Source data START

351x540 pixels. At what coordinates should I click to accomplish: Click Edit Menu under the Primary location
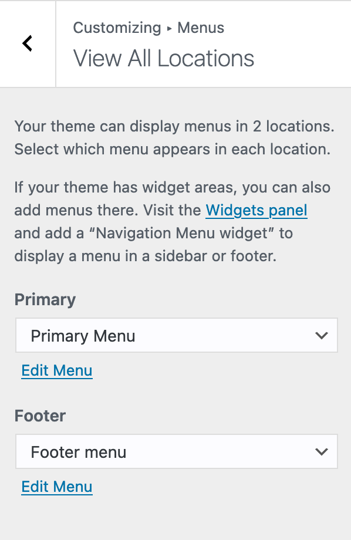(56, 370)
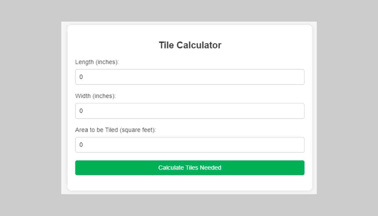The width and height of the screenshot is (378, 216).
Task: Click the Width (inches) input field
Action: [x=190, y=111]
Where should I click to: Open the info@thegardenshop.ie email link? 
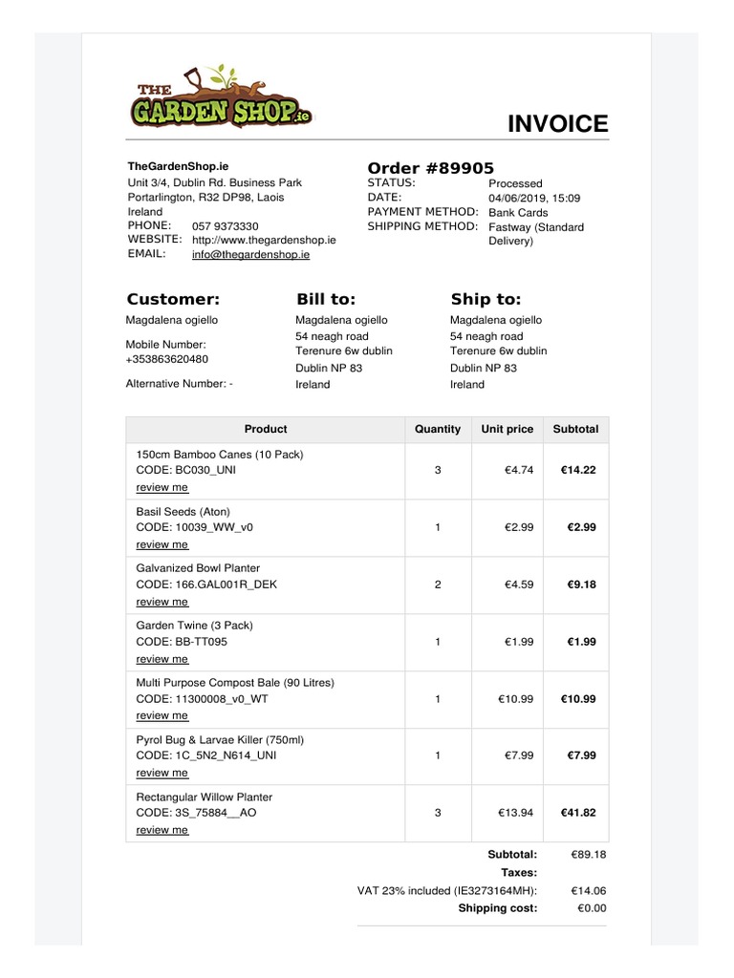coord(251,254)
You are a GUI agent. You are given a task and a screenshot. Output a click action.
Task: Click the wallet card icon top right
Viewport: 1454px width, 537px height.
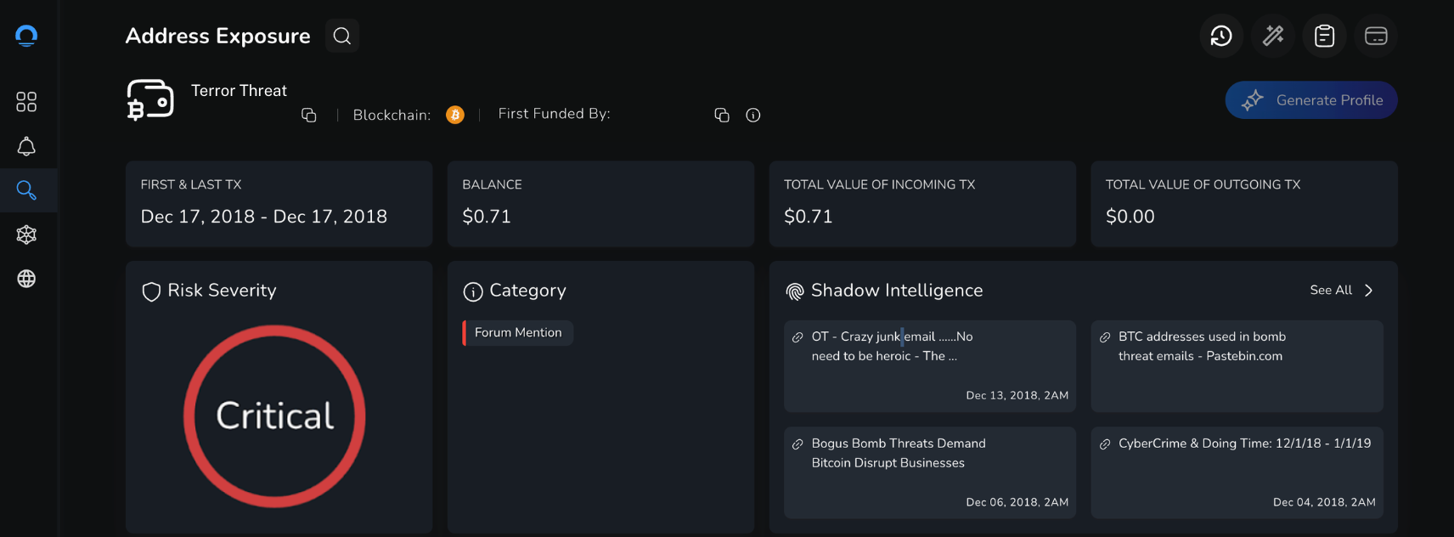[1376, 36]
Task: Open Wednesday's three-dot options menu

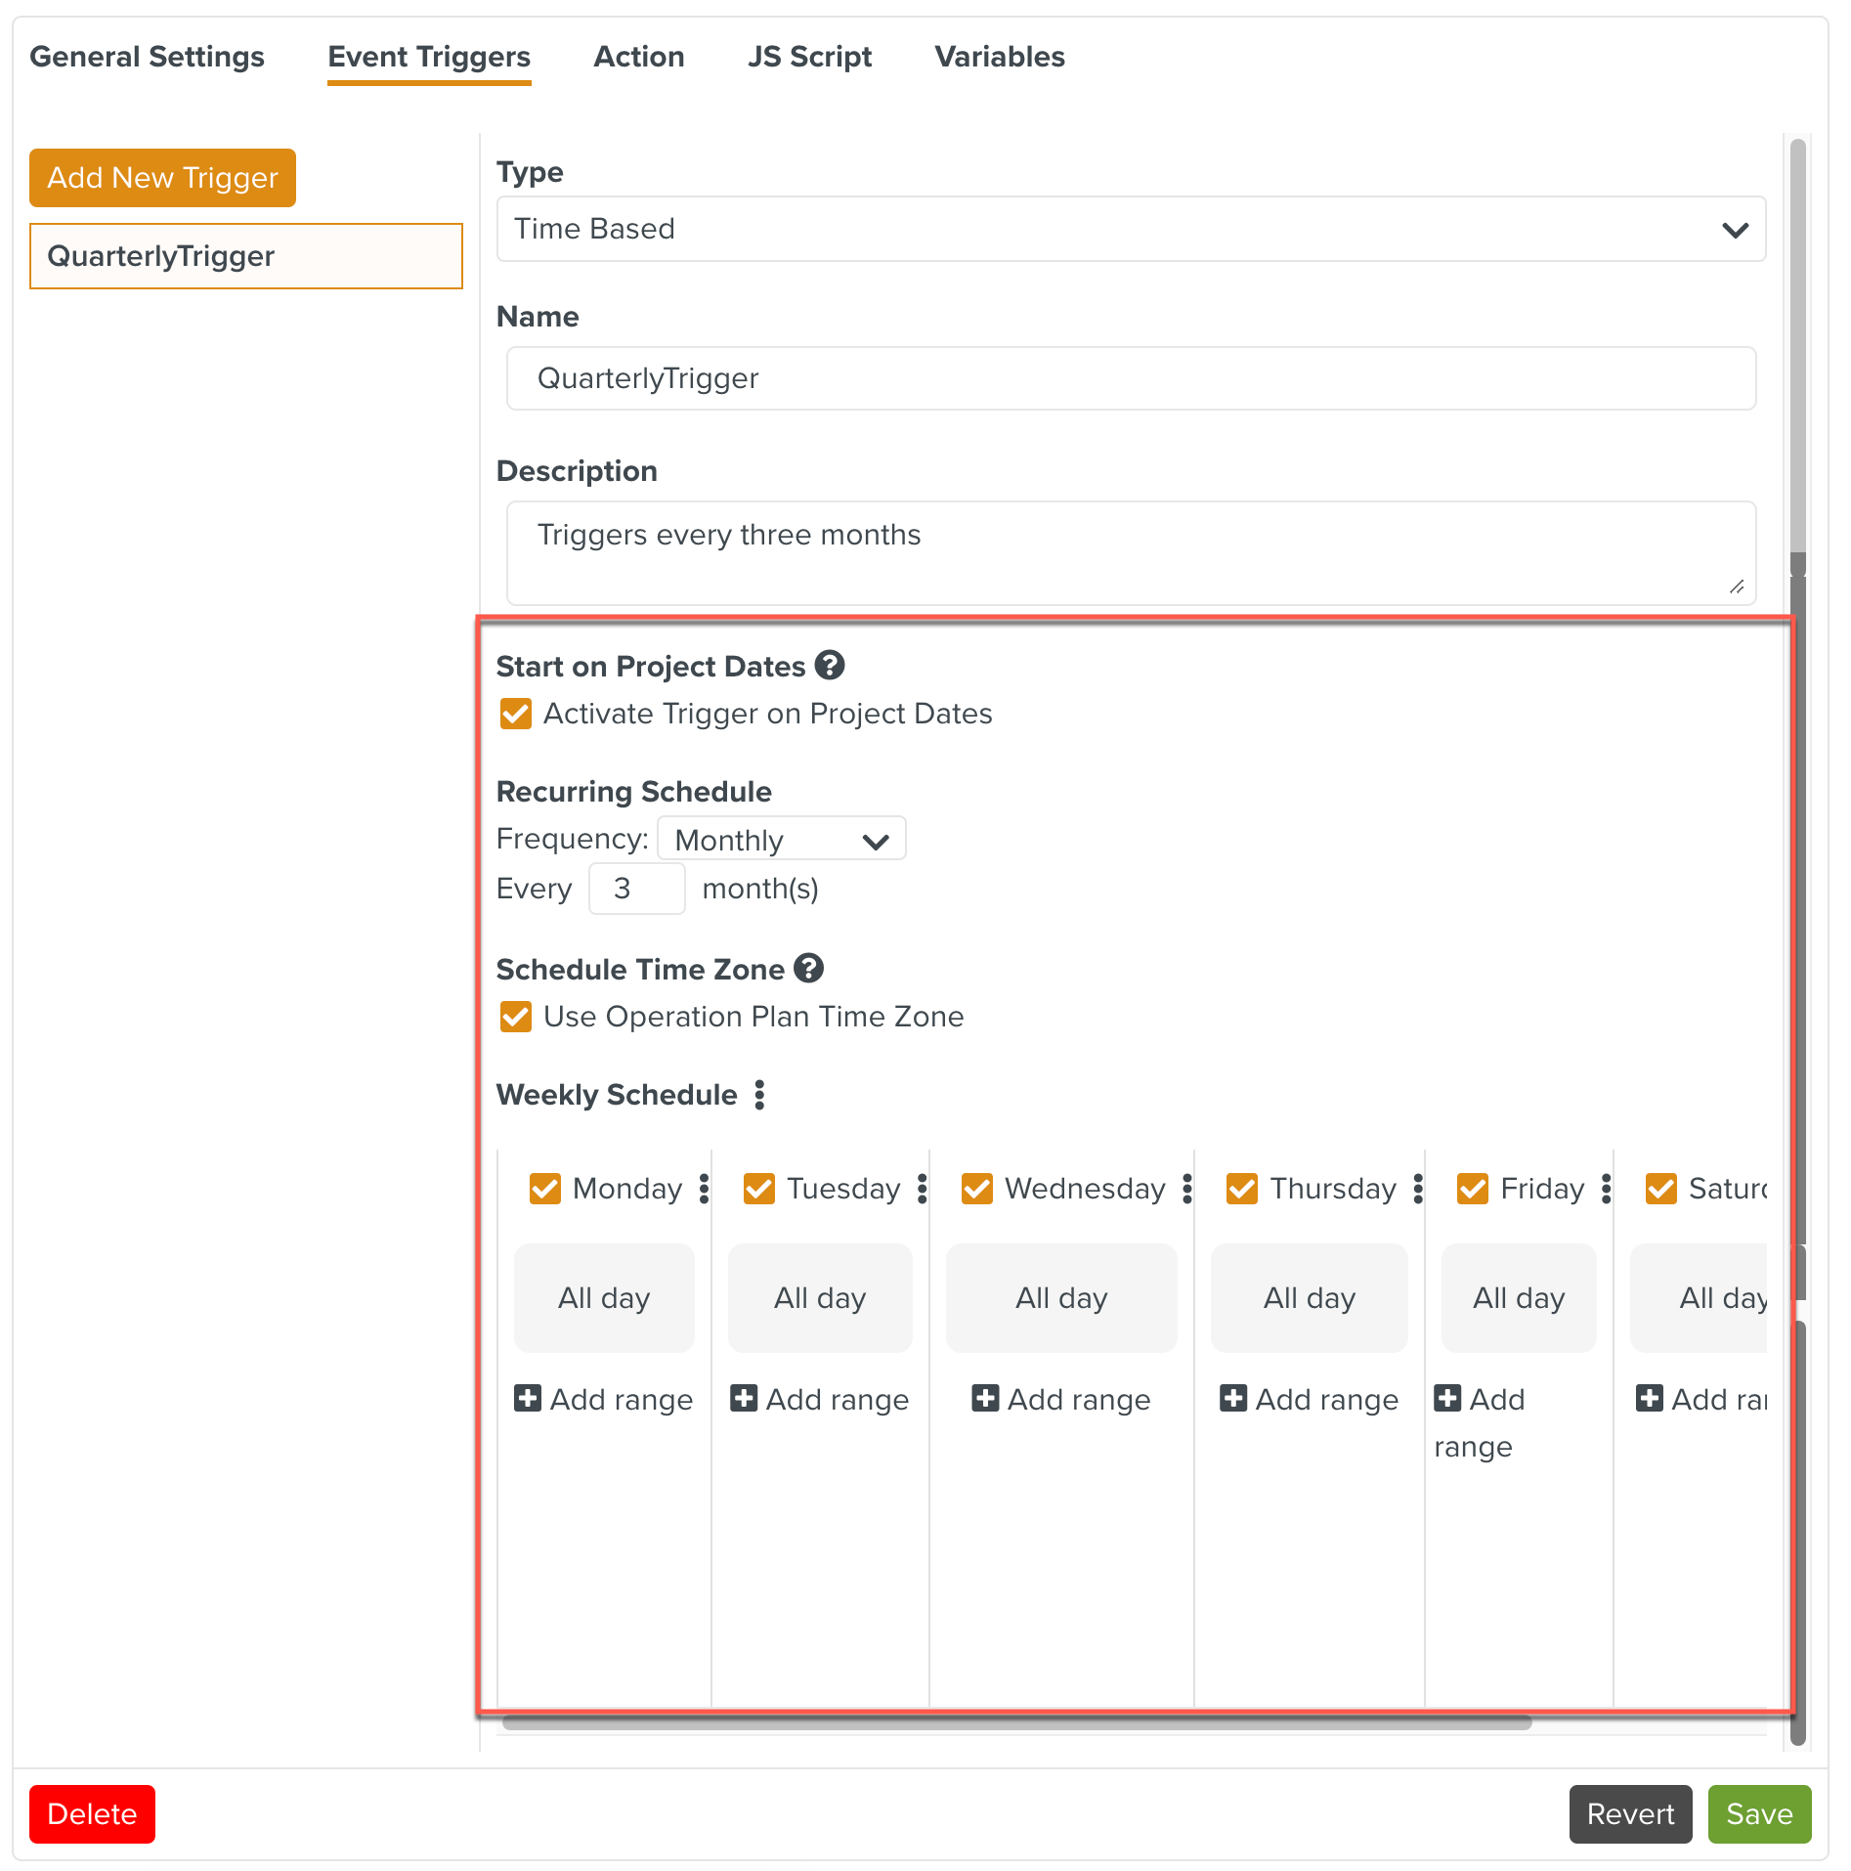Action: 1187,1189
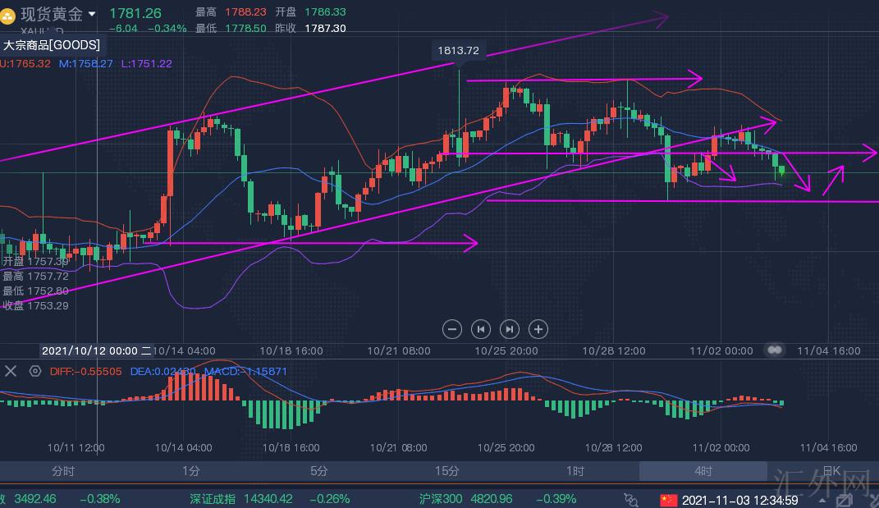Switch to the 分时 timeframe tab
The height and width of the screenshot is (508, 879).
[63, 471]
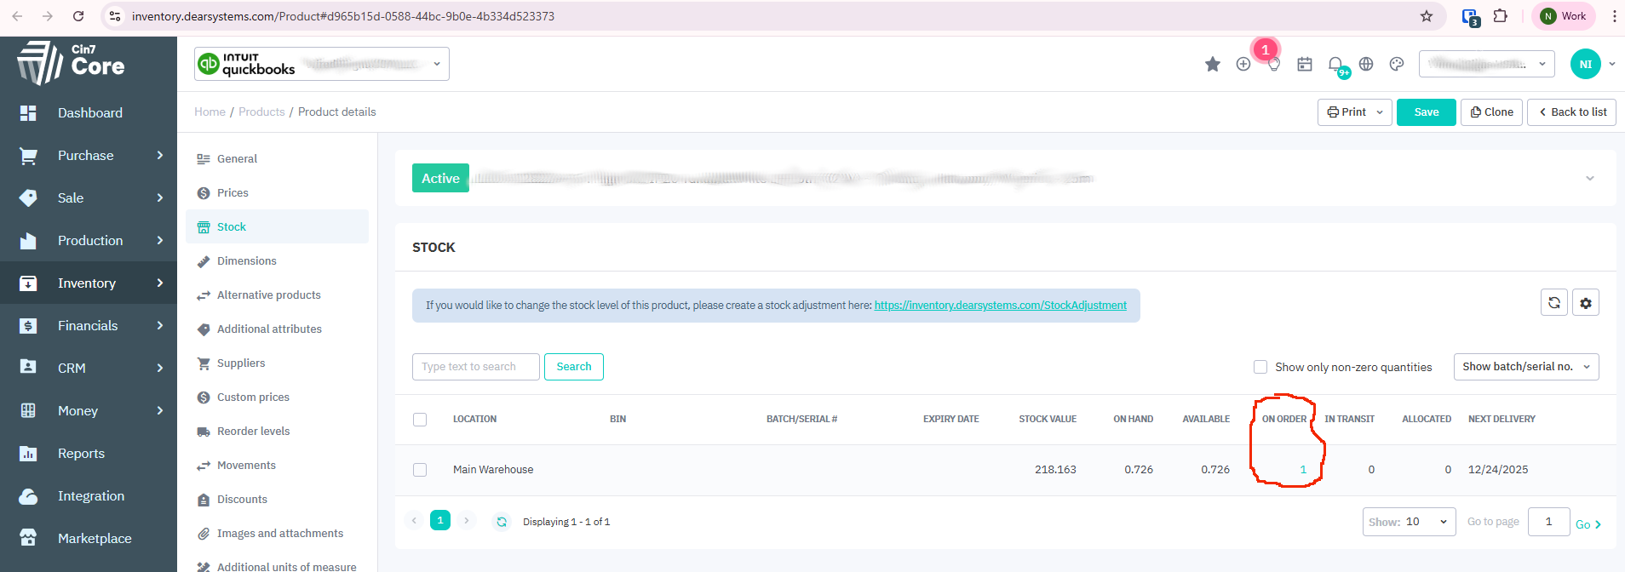Click the favorites star icon in header
The height and width of the screenshot is (572, 1625).
(x=1213, y=65)
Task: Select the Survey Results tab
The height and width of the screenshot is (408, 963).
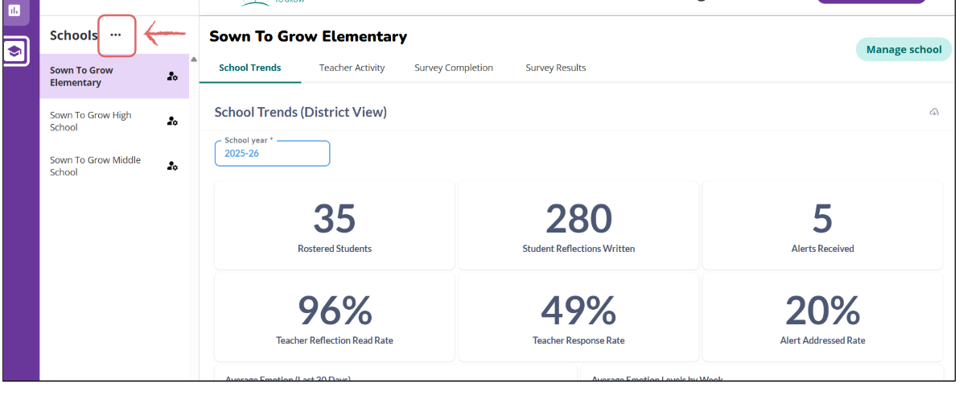Action: (556, 68)
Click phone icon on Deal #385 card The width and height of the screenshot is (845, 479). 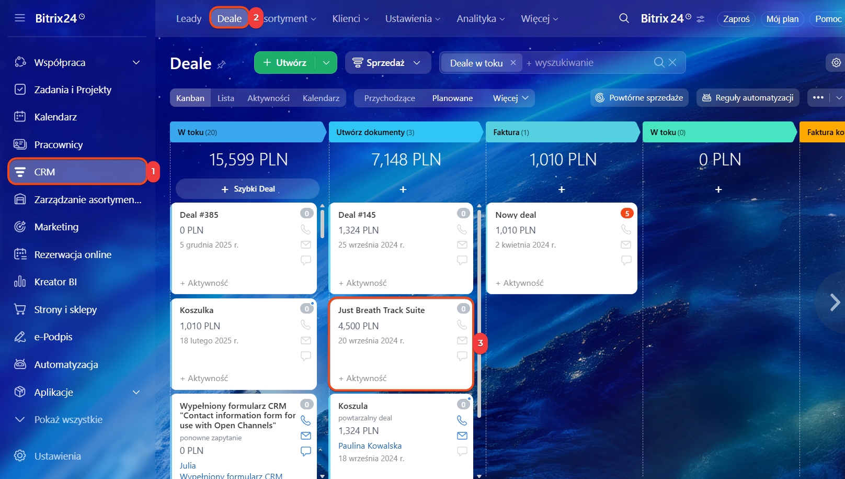coord(305,229)
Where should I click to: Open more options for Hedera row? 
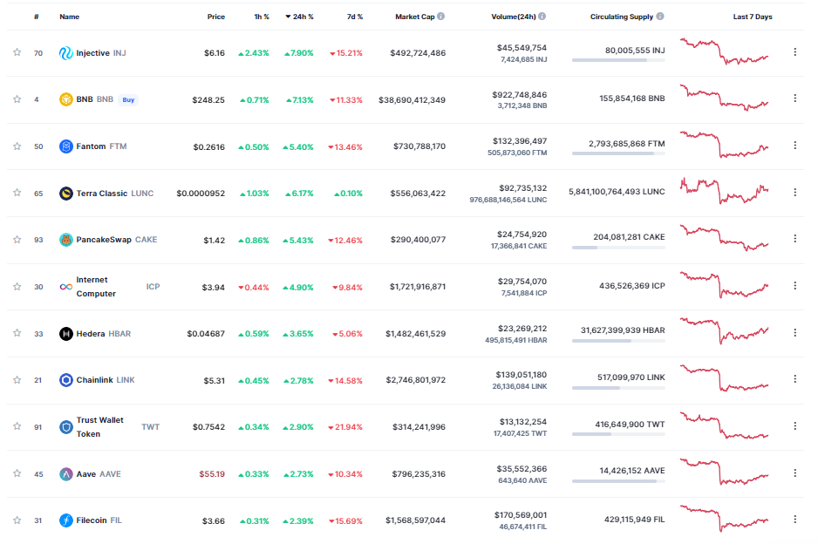[x=794, y=333]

Source data END

**Your assignment:** Where a line contains "Where should I click to: Open more", begin there and transcribe every line through the last one of the records above, exactly and with no pictures.

**Task output:**
Where should I click to: Open more options for Hedera row? 
[x=794, y=333]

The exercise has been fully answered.